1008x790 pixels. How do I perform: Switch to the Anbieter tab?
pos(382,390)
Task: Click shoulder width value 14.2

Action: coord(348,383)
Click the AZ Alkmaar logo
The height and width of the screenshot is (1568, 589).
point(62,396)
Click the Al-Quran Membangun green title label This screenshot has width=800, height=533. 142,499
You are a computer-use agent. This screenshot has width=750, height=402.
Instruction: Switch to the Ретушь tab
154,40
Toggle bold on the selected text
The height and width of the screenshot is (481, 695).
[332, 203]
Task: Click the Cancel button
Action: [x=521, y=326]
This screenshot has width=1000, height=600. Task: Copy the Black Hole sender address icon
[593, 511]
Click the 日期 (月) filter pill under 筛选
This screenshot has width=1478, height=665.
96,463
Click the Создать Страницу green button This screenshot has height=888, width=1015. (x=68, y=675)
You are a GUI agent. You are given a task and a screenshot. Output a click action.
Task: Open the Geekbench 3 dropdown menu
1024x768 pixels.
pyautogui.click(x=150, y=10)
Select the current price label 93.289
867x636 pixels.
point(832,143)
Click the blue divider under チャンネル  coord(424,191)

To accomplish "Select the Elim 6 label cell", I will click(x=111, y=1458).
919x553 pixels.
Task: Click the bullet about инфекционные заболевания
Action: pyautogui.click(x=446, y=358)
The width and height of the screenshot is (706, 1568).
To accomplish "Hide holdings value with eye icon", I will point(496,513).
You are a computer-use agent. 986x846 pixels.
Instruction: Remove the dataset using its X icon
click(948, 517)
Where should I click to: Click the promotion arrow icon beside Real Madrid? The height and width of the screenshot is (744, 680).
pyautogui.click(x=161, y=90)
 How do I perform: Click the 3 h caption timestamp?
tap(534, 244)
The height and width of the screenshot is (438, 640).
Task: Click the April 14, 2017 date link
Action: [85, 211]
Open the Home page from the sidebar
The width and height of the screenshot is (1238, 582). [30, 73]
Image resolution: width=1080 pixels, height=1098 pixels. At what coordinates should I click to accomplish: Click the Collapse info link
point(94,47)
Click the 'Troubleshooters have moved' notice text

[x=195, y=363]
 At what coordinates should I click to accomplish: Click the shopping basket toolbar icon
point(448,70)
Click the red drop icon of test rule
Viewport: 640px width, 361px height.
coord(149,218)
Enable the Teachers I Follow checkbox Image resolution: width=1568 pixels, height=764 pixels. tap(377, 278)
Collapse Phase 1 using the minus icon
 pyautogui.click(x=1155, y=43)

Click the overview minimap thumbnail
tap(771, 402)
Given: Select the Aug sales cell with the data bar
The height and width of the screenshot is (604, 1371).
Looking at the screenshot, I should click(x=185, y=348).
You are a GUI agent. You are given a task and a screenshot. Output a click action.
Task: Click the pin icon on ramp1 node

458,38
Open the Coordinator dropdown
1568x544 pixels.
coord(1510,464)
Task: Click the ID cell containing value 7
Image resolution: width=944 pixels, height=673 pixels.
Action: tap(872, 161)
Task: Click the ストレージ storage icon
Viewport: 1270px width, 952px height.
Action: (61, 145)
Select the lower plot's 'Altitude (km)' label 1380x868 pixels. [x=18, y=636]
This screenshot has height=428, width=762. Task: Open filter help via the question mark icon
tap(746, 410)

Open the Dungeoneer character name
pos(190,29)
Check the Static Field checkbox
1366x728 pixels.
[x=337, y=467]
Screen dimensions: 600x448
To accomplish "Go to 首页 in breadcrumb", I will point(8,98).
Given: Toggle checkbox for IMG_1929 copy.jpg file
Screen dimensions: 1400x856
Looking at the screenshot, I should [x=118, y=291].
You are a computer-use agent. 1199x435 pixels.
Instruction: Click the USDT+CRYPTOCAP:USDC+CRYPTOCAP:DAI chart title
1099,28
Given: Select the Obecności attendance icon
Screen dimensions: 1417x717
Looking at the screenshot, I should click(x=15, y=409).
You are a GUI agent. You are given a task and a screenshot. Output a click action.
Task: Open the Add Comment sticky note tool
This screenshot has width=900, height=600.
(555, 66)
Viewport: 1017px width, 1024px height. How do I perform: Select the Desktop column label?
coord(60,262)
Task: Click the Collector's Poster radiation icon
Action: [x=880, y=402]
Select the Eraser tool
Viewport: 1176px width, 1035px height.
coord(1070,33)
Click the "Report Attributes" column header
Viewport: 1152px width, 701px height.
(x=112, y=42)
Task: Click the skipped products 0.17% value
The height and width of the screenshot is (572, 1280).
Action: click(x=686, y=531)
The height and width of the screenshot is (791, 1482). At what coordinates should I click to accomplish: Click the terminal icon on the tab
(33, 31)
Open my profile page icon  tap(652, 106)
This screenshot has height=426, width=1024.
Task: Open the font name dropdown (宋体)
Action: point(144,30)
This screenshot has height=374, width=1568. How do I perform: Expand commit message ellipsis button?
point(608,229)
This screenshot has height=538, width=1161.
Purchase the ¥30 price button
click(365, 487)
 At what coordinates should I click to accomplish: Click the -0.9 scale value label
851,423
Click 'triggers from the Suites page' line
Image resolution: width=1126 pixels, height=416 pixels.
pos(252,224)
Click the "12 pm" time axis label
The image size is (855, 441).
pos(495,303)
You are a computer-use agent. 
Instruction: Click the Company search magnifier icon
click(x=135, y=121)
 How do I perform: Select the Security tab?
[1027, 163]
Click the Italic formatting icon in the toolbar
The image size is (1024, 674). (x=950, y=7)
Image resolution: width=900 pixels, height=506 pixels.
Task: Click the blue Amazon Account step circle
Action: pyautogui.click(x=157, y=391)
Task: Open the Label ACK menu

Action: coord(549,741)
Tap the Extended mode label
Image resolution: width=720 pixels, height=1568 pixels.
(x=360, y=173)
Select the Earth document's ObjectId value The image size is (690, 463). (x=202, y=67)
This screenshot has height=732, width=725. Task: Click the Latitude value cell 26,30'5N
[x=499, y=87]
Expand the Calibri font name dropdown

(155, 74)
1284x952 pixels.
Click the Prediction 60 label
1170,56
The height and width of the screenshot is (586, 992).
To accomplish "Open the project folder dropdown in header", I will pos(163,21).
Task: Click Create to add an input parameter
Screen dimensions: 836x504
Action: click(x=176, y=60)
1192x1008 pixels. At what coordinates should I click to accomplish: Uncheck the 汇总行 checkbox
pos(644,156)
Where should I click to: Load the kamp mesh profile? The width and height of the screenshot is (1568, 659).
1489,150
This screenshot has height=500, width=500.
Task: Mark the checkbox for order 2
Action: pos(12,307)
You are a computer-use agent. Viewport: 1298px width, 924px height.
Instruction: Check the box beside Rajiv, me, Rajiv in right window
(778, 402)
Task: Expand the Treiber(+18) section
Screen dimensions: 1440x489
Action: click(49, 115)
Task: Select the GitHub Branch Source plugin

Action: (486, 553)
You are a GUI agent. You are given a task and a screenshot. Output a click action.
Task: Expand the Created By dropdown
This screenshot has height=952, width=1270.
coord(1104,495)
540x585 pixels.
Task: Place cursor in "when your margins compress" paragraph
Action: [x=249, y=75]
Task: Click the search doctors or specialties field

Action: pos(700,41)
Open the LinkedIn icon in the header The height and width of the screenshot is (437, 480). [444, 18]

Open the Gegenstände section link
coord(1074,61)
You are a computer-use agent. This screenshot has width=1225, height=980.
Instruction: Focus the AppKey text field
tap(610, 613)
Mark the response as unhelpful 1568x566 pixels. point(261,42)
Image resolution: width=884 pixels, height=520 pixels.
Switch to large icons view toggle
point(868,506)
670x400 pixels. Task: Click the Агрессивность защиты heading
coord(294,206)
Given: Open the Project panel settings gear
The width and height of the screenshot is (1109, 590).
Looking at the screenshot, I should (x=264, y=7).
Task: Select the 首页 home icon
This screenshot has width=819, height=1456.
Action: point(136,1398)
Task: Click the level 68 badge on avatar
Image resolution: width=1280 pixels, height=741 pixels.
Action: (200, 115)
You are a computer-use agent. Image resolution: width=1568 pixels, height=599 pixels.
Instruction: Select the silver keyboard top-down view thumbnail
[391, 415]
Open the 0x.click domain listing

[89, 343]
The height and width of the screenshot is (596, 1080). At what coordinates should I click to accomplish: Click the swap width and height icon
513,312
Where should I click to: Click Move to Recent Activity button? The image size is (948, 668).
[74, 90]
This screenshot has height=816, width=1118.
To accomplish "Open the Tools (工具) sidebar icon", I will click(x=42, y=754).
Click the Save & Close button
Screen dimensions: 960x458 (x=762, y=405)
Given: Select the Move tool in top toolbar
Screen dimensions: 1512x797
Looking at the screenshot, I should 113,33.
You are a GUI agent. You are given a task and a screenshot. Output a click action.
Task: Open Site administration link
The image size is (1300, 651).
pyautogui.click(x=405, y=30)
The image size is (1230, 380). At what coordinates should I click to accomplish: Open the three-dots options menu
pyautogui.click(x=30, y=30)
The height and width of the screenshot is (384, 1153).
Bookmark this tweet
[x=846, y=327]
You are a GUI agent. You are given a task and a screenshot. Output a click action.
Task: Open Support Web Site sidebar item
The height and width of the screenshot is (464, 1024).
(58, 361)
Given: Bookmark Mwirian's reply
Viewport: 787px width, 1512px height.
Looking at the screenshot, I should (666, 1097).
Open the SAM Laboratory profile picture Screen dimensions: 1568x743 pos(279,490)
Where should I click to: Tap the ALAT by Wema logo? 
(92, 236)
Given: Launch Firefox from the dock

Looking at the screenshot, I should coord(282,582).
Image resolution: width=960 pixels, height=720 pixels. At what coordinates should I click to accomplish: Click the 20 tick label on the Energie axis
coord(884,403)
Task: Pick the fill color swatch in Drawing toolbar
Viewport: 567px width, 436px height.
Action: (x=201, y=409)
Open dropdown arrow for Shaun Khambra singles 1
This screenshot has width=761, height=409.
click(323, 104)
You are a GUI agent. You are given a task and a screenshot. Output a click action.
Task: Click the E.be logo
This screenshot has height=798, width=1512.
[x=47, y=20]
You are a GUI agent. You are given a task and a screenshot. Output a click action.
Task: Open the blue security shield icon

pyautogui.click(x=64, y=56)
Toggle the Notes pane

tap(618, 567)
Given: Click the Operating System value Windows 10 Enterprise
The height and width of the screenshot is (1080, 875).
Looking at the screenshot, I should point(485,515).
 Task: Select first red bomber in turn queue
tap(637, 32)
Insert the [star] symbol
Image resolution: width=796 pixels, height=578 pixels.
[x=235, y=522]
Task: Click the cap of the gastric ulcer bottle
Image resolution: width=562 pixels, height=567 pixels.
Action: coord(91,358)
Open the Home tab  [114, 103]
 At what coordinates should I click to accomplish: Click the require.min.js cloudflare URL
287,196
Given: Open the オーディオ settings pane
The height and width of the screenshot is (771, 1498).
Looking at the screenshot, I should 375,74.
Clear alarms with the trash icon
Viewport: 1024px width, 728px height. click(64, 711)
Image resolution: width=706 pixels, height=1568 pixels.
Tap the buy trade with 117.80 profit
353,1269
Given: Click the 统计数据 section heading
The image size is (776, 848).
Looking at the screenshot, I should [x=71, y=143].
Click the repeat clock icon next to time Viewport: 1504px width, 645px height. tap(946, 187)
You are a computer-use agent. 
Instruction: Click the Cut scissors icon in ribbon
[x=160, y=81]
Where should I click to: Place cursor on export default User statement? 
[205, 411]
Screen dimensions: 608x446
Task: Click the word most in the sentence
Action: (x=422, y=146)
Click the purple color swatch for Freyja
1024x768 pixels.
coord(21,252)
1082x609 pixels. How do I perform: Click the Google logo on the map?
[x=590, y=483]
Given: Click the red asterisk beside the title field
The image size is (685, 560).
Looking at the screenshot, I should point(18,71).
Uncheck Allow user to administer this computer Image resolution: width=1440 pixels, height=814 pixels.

══════════

[TO DO]:
All lines of the material that contain the word "green" should be listed.

[RESULT FOR THIS EXERCISE]:
Click the Al-Quran Membangun green title label This screenshot has width=800, height=533. 142,499
Click the Создать Страницу green button This screenshot has height=888, width=1015. (x=68, y=675)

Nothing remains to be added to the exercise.